Whatever the records below hold, copy it all out exactly.
++++
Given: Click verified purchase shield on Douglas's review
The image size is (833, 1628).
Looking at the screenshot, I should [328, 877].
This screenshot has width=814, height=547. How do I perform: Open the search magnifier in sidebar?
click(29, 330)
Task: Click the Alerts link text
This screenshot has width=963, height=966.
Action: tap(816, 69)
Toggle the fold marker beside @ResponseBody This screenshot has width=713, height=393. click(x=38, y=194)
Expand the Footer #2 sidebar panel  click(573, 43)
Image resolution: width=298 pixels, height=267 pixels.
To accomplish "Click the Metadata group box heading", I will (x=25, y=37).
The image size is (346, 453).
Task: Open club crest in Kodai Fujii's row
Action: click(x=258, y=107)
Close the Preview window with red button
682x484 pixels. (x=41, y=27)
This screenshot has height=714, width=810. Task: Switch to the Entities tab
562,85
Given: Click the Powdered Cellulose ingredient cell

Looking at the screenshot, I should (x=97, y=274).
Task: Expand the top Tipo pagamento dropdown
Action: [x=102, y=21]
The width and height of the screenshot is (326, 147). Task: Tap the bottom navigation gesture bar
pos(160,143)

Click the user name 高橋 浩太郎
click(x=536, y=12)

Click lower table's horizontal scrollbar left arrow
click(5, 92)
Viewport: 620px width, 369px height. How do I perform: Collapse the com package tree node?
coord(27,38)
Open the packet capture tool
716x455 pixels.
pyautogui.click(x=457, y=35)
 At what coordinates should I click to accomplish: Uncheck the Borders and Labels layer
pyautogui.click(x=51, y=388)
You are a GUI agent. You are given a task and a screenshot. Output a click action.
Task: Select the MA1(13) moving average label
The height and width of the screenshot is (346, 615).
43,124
++++
[Solution for this task]
Given: Click verified purchase shield on Douglas's review
The image size is (833, 1628).
Looking at the screenshot, I should [328, 877].
This screenshot has width=814, height=547. How do I perform: Open the search magnifier in sidebar?
click(29, 330)
Task: Click the Alerts link text
This screenshot has width=963, height=966.
Action: tap(816, 69)
Toggle the fold marker beside @ResponseBody This screenshot has width=713, height=393. click(x=38, y=194)
Expand the Footer #2 sidebar panel  click(573, 43)
Image resolution: width=298 pixels, height=267 pixels.
To accomplish "Click the Metadata group box heading", I will (x=25, y=37).
The image size is (346, 453).
Task: Open club crest in Kodai Fujii's row
Action: click(x=258, y=107)
Close the Preview window with red button
682x484 pixels. (x=41, y=27)
This screenshot has height=714, width=810. Task: Switch to the Entities tab
562,85
Given: Click the Powdered Cellulose ingredient cell

Looking at the screenshot, I should (x=97, y=274).
Task: Expand the top Tipo pagamento dropdown
Action: [x=102, y=21]
The width and height of the screenshot is (326, 147). Task: Tap the bottom navigation gesture bar
pos(160,143)

Click the user name 高橋 浩太郎
click(x=536, y=12)

Click lower table's horizontal scrollbar left arrow
click(5, 92)
Viewport: 620px width, 369px height. How do I perform: Collapse the com package tree node?
coord(27,38)
Open the packet capture tool
716x455 pixels.
pyautogui.click(x=457, y=35)
 At what coordinates should I click to accomplish: Uncheck the Borders and Labels layer
pyautogui.click(x=51, y=388)
You are a GUI agent. You are given a task and a screenshot. Output a click action.
Task: Select the MA1(13) moving average label
The height and width of the screenshot is (346, 615).
43,124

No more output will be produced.